Vietnam clearly was divisive and the wounds have yet to heal, although the military personnel who served and fought are now considered heroic for having sacrificed and taken mortal risk.
But I don’t believe we have really learned the lessons of our intervention in Vietnam. Have we articulated a consensus of the objective criteria to militarily intervene in another country? Have we agreed on what our national interests are with respect to the rest of the world? Do we have a common understanding of the sacrifices expected on the home front during a time of war? Do we recognize that we owe gratitude and rehabilitation to the maimed soldiers returning and support the families that will forever struggle with loss?
Vietnam for some reason has had a deep impact on our psyche. We still have not come to grips with it. I suppose it will take another couple generations before it gets relegated to historians and myths. In the mean time we fight another war with no consensus at home and now a distinct majority wanting out. What will we be writing about this war couple decades hence?
Interesting thread. The war was over before I was born, but I thought I’d weigh in anyway.
I’m sure it’s true that the US won every military engagement against the VC. But I wonder what anyone thinks the US could have accomplished by staying longer than it did? The Colonel’s story illustrates to me the strength of the VC’s conviction (monstrous as it was). Does anyone believe that if the US had stayed five, ten more years that the VC would have packed it in? People willing to burn the bodies of women and children for the “propaganda of the deed”?
If the US stayed in Vietnam until the “job was done”, you’d probably still be there now, probably still winning every military engagement, probably still predicting the light at the end of the tunnel.
How long could the American economy have supported such an action? A Vietnam war until, say, the late-eighties or early-nineties would have sucked you dry, just like Iraq is sucking you dry right now. It might have been the US that Balkanized instead of the USSR. You might have won the battle, but lost the Cold War.
So, did the US win in Vietnam? Unequivocally, yes, it did. You won because you were smart enough to know when to cut your losses. Yes, it sucks you had to leave the South Vietnamese to the mercy of the North. Yes, it handed your enemies a propaganda victory. But a propaganda victory is better than an actual victory. There’s a McDonald’s in Red Square and a souvenir piece of the Berlin Wall sitting in my desk drawer.

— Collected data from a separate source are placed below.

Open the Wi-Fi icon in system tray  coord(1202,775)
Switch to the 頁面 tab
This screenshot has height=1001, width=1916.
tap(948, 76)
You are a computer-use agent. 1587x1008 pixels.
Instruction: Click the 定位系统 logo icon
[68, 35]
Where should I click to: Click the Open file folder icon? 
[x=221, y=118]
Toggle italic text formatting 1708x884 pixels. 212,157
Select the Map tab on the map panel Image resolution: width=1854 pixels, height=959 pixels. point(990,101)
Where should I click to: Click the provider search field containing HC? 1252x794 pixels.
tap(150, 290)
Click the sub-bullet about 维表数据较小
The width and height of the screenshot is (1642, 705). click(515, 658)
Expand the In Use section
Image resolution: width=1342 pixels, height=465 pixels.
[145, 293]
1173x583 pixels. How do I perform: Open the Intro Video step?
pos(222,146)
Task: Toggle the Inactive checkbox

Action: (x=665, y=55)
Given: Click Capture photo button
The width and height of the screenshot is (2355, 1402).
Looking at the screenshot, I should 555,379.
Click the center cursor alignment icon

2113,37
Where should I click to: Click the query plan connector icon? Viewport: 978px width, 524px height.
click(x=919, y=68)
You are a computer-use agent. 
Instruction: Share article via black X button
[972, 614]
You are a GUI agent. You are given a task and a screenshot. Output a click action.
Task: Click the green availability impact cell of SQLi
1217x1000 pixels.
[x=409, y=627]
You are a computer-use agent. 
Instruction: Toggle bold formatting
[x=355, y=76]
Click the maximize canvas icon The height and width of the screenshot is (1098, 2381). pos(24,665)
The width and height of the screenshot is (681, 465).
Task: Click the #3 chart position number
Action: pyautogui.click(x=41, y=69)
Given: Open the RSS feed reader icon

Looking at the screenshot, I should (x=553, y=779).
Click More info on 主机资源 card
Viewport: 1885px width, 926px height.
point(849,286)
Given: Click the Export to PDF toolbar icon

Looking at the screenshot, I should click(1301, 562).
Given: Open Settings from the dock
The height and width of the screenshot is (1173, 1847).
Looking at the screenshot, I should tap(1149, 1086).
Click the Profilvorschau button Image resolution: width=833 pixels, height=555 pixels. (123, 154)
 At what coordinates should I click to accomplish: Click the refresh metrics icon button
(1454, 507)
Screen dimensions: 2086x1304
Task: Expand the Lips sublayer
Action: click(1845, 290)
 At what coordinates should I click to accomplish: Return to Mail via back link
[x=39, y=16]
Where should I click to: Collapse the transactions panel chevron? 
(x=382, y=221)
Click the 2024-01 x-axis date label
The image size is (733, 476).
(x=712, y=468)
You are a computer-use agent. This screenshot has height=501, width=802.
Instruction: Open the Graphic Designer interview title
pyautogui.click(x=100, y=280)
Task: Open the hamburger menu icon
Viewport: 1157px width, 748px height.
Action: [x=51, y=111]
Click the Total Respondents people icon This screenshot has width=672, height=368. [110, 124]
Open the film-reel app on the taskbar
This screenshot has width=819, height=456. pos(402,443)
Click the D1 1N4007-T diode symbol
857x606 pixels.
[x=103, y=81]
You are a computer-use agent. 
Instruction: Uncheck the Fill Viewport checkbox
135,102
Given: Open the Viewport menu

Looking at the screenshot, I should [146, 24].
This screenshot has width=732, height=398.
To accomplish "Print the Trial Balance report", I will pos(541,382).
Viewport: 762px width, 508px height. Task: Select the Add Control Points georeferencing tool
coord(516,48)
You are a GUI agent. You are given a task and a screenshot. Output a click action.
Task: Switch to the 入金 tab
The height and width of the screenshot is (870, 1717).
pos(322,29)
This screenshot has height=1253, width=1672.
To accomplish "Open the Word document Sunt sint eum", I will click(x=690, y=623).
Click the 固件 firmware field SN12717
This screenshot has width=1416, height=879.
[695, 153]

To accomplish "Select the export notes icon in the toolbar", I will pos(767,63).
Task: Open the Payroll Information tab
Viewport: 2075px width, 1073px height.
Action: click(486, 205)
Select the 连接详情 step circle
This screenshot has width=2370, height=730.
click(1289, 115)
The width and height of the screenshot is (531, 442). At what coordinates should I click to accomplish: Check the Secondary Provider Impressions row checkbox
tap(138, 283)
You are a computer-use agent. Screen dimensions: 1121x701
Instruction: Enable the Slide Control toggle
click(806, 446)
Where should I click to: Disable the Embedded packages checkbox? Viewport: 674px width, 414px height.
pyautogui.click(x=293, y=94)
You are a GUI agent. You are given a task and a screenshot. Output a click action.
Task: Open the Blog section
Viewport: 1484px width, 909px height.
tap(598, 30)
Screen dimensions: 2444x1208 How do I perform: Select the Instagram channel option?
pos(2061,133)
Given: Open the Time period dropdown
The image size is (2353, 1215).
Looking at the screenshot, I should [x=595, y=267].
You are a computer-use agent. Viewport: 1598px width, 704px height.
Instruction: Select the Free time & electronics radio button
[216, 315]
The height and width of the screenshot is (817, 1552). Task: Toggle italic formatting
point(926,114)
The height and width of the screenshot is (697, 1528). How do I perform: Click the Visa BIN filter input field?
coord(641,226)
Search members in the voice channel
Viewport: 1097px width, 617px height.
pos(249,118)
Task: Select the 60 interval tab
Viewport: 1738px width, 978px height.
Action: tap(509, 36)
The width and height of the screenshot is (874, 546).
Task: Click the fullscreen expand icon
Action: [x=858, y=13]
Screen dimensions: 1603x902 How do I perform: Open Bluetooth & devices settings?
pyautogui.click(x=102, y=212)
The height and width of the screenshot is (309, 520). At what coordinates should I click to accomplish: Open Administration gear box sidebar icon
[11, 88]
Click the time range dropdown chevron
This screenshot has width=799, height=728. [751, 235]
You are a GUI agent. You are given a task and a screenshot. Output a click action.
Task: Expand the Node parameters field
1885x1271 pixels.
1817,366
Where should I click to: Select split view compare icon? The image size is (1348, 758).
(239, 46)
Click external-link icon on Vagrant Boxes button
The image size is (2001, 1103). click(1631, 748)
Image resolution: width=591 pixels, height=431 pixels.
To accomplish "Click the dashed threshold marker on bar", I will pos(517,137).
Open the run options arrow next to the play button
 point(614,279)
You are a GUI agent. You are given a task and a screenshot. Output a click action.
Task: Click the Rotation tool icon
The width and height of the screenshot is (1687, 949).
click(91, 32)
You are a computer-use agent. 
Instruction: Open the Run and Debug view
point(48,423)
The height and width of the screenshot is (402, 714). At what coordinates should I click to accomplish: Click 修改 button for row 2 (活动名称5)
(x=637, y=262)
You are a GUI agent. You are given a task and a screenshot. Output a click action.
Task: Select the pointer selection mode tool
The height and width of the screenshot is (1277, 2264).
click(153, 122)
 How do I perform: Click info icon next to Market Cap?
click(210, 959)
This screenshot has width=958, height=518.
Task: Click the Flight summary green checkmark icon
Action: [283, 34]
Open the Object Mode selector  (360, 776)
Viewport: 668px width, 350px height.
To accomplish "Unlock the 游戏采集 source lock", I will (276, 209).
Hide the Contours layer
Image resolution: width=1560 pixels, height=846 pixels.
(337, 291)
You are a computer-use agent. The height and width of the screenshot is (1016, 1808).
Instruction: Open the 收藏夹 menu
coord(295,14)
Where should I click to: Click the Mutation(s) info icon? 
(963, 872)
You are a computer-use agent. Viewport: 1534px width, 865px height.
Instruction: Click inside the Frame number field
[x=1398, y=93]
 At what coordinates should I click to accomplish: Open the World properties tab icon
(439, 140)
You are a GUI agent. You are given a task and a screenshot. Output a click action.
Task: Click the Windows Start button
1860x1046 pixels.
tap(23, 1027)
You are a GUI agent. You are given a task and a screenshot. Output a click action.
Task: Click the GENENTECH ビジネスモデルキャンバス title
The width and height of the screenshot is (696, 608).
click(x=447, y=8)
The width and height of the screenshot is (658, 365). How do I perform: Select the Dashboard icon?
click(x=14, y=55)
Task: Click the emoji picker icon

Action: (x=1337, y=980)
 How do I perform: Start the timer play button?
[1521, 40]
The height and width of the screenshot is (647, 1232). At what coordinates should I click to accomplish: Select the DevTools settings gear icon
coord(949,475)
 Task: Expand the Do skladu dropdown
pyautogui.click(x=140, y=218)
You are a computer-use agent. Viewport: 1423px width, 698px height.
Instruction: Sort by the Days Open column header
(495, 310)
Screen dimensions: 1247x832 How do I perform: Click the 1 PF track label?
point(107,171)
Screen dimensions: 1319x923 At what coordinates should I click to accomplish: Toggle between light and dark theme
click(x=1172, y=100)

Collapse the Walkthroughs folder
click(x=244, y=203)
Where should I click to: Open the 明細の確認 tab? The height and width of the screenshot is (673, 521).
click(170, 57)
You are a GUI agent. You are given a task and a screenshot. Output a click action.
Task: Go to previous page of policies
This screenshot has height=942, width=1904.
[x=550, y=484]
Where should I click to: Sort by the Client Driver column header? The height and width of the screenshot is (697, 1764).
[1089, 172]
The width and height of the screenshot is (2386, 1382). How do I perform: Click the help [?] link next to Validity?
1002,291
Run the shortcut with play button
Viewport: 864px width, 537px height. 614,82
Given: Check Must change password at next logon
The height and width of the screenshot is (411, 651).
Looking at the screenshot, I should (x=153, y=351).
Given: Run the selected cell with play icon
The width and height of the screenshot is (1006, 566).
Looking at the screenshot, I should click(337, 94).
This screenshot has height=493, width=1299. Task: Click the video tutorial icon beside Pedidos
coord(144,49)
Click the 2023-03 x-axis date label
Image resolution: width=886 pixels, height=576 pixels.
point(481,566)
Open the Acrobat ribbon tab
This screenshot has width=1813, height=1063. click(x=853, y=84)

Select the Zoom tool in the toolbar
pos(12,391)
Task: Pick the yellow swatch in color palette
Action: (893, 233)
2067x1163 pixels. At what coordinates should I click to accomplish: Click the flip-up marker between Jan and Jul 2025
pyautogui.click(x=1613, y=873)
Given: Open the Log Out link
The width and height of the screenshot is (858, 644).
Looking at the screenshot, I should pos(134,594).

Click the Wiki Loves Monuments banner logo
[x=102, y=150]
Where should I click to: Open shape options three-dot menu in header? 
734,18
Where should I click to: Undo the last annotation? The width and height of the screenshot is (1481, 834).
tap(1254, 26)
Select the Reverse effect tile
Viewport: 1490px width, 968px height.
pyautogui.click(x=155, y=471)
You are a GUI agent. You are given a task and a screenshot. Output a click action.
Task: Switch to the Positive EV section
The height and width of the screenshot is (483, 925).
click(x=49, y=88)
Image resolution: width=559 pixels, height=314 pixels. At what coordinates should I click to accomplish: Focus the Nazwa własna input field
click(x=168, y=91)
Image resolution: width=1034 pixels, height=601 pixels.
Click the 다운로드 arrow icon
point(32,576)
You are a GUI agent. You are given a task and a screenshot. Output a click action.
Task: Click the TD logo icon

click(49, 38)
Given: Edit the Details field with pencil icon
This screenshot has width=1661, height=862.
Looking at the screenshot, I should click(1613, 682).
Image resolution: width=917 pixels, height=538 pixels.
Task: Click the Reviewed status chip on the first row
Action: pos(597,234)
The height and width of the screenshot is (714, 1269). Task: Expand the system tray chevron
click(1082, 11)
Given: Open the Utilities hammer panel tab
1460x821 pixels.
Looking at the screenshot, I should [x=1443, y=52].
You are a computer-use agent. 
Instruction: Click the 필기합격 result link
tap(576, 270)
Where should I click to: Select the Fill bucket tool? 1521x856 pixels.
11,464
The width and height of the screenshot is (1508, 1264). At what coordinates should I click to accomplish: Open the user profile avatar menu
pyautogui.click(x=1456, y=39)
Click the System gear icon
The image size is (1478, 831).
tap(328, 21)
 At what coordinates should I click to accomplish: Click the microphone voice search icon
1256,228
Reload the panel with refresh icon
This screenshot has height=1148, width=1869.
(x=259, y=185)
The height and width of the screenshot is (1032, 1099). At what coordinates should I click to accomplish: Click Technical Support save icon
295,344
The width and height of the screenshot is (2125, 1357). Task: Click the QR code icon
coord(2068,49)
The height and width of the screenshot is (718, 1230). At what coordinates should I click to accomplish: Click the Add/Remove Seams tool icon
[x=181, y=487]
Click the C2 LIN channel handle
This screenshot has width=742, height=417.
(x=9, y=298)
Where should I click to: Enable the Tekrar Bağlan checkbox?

Would anyone seriously risk it all for another shot at the VC?
my husbad told me stories about the soldiers being forced to take medicine for diseases in vietam,some died on the expermental drugs and also the soldiers who had incurable diseases were sent to an island and basily were forgotten . any vietnam veteran comments o this? also they were sprayed with agent orange and a lot of them have died or lived to be messed up the rest of their lives and the genes were passed on to their children which caused problems. the goverment told them the boils,tumors ect were just simple skin disease of the young. any comments from any veterans?